Quoted passage.

----------------

Rafal Kuc is a team leader and software developer. Right now he is a software architect and Solr and Lucene specialist. Mainly focused on Java, but open on every tool and programming language that will make the achievement of his goal easier and faster. Rafal is also one of the founders of solr.pl site where he tries to share his knowledge and help people with their problems. Rafał is a DZone MVB and is not an employee of DZone and has posted 75 posts at DZone. You can read more from them at their website. View Full User Profile

Document language identification

02.06.2012
| 6041 views |
  • submit to reddit

One of the features of the latest Solr version (3.5) is the ability to identify the language of the document during its indexation. In today's entry we will see how Apache Solr works together with Apache Tika to identify the language of the documents.

----------------

Material provided.

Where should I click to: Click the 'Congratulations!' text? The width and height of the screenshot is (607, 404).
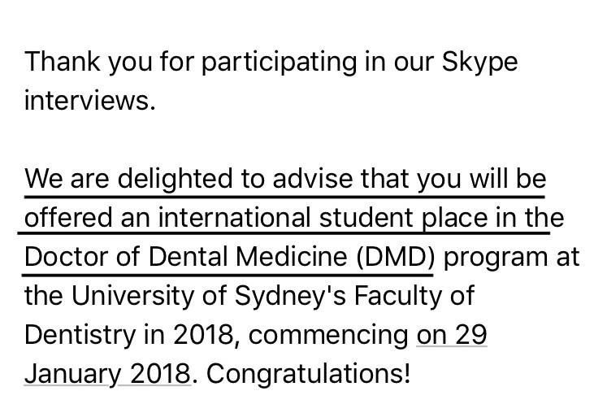pos(308,374)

----------------

Task instructions. Continue the article on document language identification in Solr from the point where it stops.

Reply.
At the beginning

You should remember that the described functionality was introduced in Solr 3.5.

Assumptions

We will be using two fields to identify the document language: title and body. We want to store the information of the detected language in the lang field.

Index structure

The structure of our index is of course simplified and contain only fields needed for the test. So the field definition part of the schema.xml file looks like this:

<field name="id" type="string" indexed="true" stored="true" required="true" />
<field name="title" type="text_ws" indexed="true" stored="true" />
<field name="body" type="text_ws" indexed="true" stored="true" />
<field name="lang" type="string" indexed="true" stored="true" />

All the fields as marked as stored=”true” for simplicity.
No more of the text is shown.